La sonrisa amarga de Laura Borràs

Las cosas se enturbian en su futuro político y se esclarecen para quien quiera liderar un espacio electoral en Cataluña que se encuentra sorprendido, cabreado y desconcertado

No se lo van a creer, pero Cataluña vive el caso Laura Borràs con una tranquilidad pasmosa, desconocida y algo insultante desde el punto de vista independentista, naturalmente, que en este caso es el enfoque que nos interesa.

Laura Borràs está imputada por favorecer varios contratos irregulares como directora del Institució de les Lletres Catalanes (ILC) realizados a su amigo Isaías Herrero por cuantías pequeñas y que sumaron un total de 335.700 euros en cinco años, y un tercero, el empresario Andreu Pujol, que medió en alguno de ellos.

Es un caso de presunta corrupción que fue utilizado por la que llegó a ser presidenta del Parlament (bien, ella y los suyos la siguen considerando) y que fue presentado desde sus comienzos de la instrucción judicial como un ataque del dictatorial y sospechoso Estado, o sea España, en su habitual persecución política al independentismo.

No más de 400 personas junto al Arco del Triunfo. Pocos dirigentes de JxCat. Alguno más de la ANC. Del resto, ausencia.

Los que no están muy puestos en la cuestión igual desconocen que el caso se derivó de otra investigación por drogas donde se investigaba al amigo de Borràs. En una de las escuchas realizadas a este se comprobó que los actos irregulares del susodicho no eran solamente contra la salud pública, sino también contra la caja pública.

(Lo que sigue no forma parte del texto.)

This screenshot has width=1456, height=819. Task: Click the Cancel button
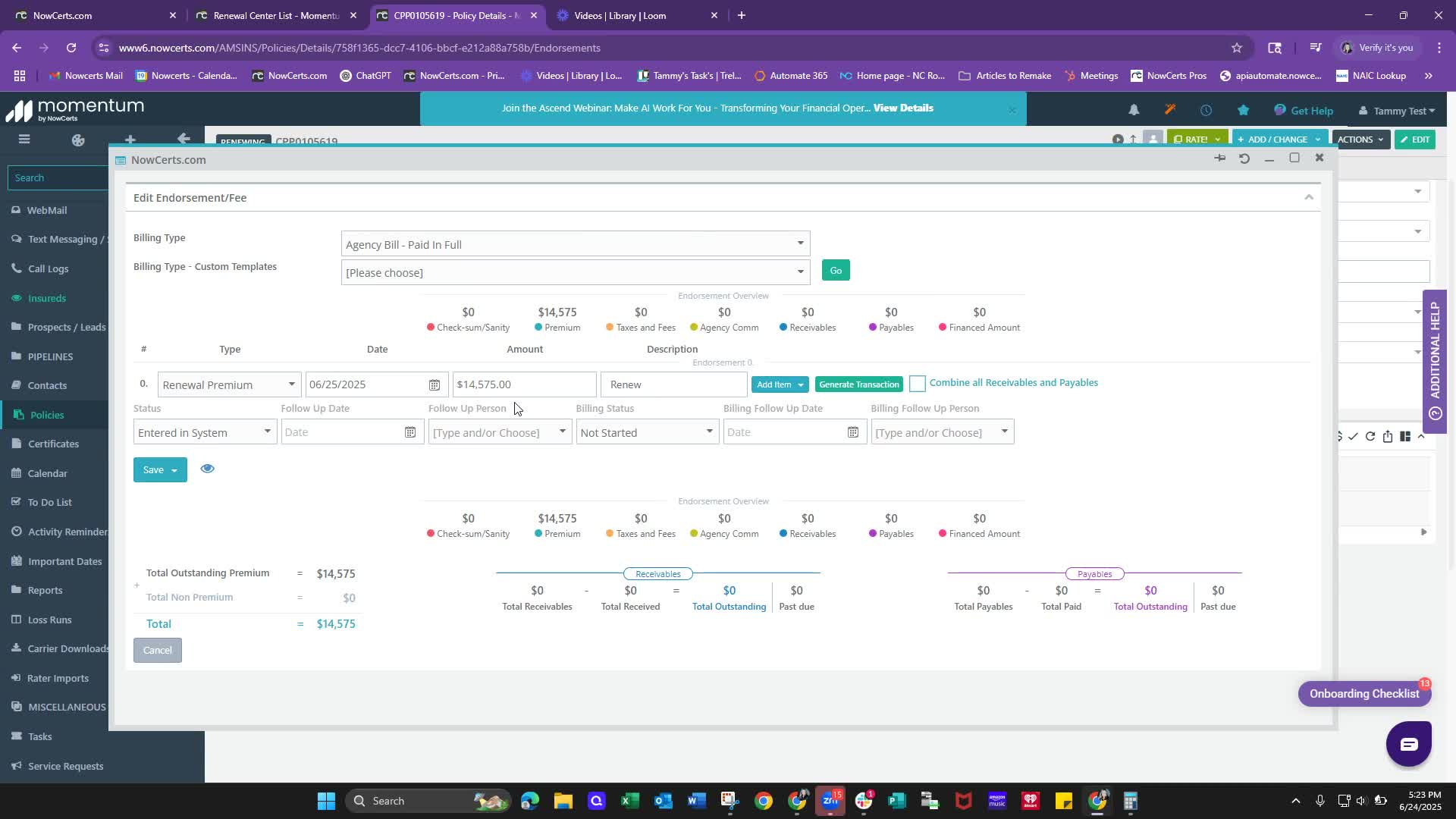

Hasta aquí el contexto. La actualidad del último viernes pasaba por las puertas del Tribunal Superior de Justicia de Cataluña. La historia del ‘procés’ ha dado en esa misma escalinata grandes momentos. En muchas ocasiones se han reunido miles de personas en un aquelarre político típico de acompañamiento a aquel que el colectivo, el grupo, el partido político, ¡vamos!, consideraba que tenía que estar apoyado de forma pública.

Todo se convertía en un excelente espectáculo mediático con vítores, abrazos, sonrisas, más abrazos y emoción épica que tan resultón queda en televisión. Lo ha hecho el PP, el PSOE, los nacionalismos vascos y catalán y, por supuesto, el independentismo casero. El nuestro, el de por aquí.

Solo queda por clarificar quien liderará la futura derecha independentista catalana

Pero no fue así. No más de 400 personas junto al Arco del Triunfo. Pocos dirigentes de JxCat. Alguno más de la ANC. Del resto, ausencia. No solo porque ya habían declarado que el caso de Laura Borràs era de corrupción y no de persecución política, sino porque el personaje ya no levanta tantos intereses concordados.

Extirpado de la vida política local Puigdemont y evidenciado el resquemor y desconfianza, por no escribir algo más subido de tono, que en estos momentos se procesan ERC y JxCat, solo queda por clarificar quien liderará la futura derecha independentista catalana. En este cálculo Laura Borràs sobra.

Ni a Jordi Turull, que es el único que le mantiene su apoyo, le interesa. No porque sienta nada negativo contra ella, sino porque en la estrategia de Junts para los próximos meses, tras las elecciones municipales, su figura es prescindible.

El sector más práctico de esta formación, liderado desde un coche por Jaume Giró en sus paseos por todas las comarcas de visita por las agrupaciones de Junts, también considera que Borràs ya no es un activo. Y más con las últimas noticias que llegan de Fiscalía asegurando que será el propio Isaías Herrero quien inculpará a su amiga para evitar ingresar en prisión.

Piden seis años de cárcel, 21 años de inhabilitación y una multa de 146.000 euros para la suspendida presidenta. Las cosas se enturbian en su futuro político y se esclarecen para quien quiera liderar un espacio electoral en Cataluña que se encuentra sorprendido, cabreado y desconcertado. Una “revolta dels sonriures” llena de amargura.